■ ТЕКСТ ДОКУМЕНТА
○ ○ ○

Между тем этот аспект авторского «я» — это лишь одна грань его, притом вовсе не главная, не основная и нимало не исчерпывающая его характеристики. Заметим, что этот автор, отдаленный от своих героев столетиями, тем не менее знает о них все, и такое, чего никакой историк не может знать. Этот человек XIX столетия свободно сливается с людьми XVI или XVII столетий и говорит о них как их современник, не переставая, однако же, быть и современником читателя. Он предстает нам тем самым как некий вечный дух истории народа, как неизменный голос народа, явно поднимаясь над эмпиричностью образа личности автора-историка. При этом следует сразу отвести возможное предположение, будто у Гоголя здесь автор проникает в душу героев как романтик, сам создавший в своем воображении этих героев и потому вольный сделать с ними что хочет: в «Тарасе Бульбе» настолько очевиден тон эпической объективности, что не может быть и речи о таком решении вопроса; да и «научность» рассказа автора-«историка» также подчеркивает объективность, исключая произвол авторской фантазии. Между тем вот, например, как рассказывается в повести об Андрии: «Пред ним беспрерывно мелькали ее сверкающие, упругие перси, нежная, прекрасная, вся обнаженная рука; самое платье, облипавшее вокруг ее девственных и вместе мощных членов, дышало в мечтах его каким-то невыразимым сладострастием. Он тщательно скрывал от своих товарищей эти движения страстной юношеской души, потому что в тогдашний век было стыдно и бесчестно думать козаку о женщине и любви, не отведав битвы».

Значит — и «в тогдашний век», и одновременно — погружение в мечты и уединенные мысли Андрия, как бы современника. Гоголь вообще чрезвычайно скуп в своей повести на психологические раскрытия своих героев (ему и вообще не свойственны психологические анализы); но при всем том он свободно заглядывает в душу каждого из них, он говорит и о том, что чувствовал Тарас, и что Андрий, и что — жена Тараса. Он решается в этом отношении на то, что мог позволить себе какой-нибудь индивидуалист-романтик, но чего не мог сделать с успехом объективный живописец ни до него, ни в его время и что, пожалуй, и не могли осмыслить в должной мере его современники. Он создает образ рассказчика — в идеале самого себя, поэта и ученого, личности, которой открыты, однако, душевные движения всех людей его народа и во все времена жизни этого народа, личности, синтезирующей частное с общим, личное с всенародным.

○ ○ ○

■ ЗАДАНИЯ
1. Почему, согласно тексту о «Тарасе Бульбе», Андрий скрывал от товарищей движения своей души?
2. Соответствуют ли тексту о «Тарасе Бульбе» следующие утверждения: (а) Гоголь в повести щедр на психологические раскрытия героев; (б) автор говорит и о том, что чувствовала жена Тараса; (в) облик автора-историка назван главной гранью авторского «я»? Для каждого ответьте «да» или «нет» и приведите решающие слова текста.
3. Продолжите текст о рассказчике в «Тарасе Бульбе» после его последнего предложения.
Приведённый далее список для работы не понадобится.

■ РАЗДЕЛ ДАННЫХ

○ ○ ○

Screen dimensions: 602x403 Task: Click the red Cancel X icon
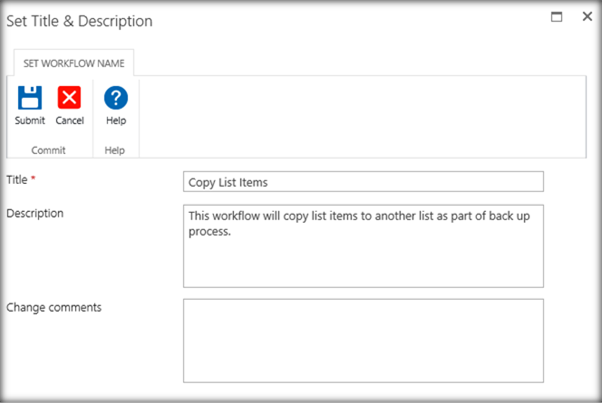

○ ○ ○

■ ОТВЕТЫ К ЗАДАНИЯМ
1. В тогдашний век козаку было стыдно и бесчестно думать о женщине и любви, не отведав битвы.

2.
(а) Нет: «Гоголь вообще чрезвычайно скуп в своей повести на психологические раскрытия своих героев».
(б) Да: «он говорит и о том, что чувствовал Тарас, и что Андрий, и что — жена Тараса».
(в) Нет: «притом вовсе не главная, не основная и нимало не исчерпывающая его характеристики».

3.
Этот синтез обрисован всей тканью рассказа; но в ряде мест он обнаруживается с особой очевидностью. Так, например, в первой главе, близко к концу ее, рассказывается о матери ночью у изголовья сыновей. Ее никто не видел; все спят кругом. Но автор повествует и о том, как она «расчесывала гребнем их молодые, небрежно всклоченные кудри и смачивала их слезами», и о том, как она говорила: «Сыны мои, сыны мои милые! что будет с вами? что ждет вас?» Значит, он-то, автор, видел ее, слышал ее шепот и понял ее мысли. Затем он рассказывает кратко всю жизнь матери, и при этом читатель понимает, что это рассказ не только об этой матери, но и о многих других таких же матерях, рассказ о казачьей матери вообще. А вводится этот обобщенный эпический рассказ формулой речи автора-историка, человека XIX века: «В самом деле она была жалка, как всякая женщина того удалого века. Она миг только жила любовью…» и т. д.

Завершается же весь этот авторский монолог, включающий и картину — мать у изголовья спящих сынов и жизнь матери, — распевом фольклорно-поэтического характера, переходящим прямо в фольклорную песню-причет. «Молодость без наслаждения мелькнула перед нею, и ее прекрасные свежие щеки и перси без лобзаний отцвели (поэтическая формула) и покрылись преждевременными морщинами… Она с жаром, с страстью, с слезами, как степная чайка, вилась над детьми своими… Кто знает, может быть при первой битве татарин срубит им головы, и она не будет знать, где лежат брошенные тела их, которые расклюет хищная подорожная птица…» и т. д.

Кто же тот, чей голос несет весь этот монолог? Ведь это — явственно личный голос, с эмоцией, печалью, распевом и сказовыми формулами. Он — и автор, писатель-историк XIX века, он же сливает свой голос с душой и голосом матери, причитающей над сынами, он же — в душе каждой русской казачьей матери, он везде, где стонет русский человек; и кто он — это открывает нам колорит фольклора, сосредоточенный в конце монолога, но присутствующий в нем все время, с самого начала, с гребня, расчесывающего кудри (вспомним песню «Вдоль да по речке…»), с первых возгласов матери. Он — русский человек, писатель, точнее: русский поэт. Но он же и голос народа, душа народа, та, что жива в каждом живом духом русском человеке издавна, искони, та, что рождает песню народа и песню Пушкина, та, что творит Остапа и Тараса.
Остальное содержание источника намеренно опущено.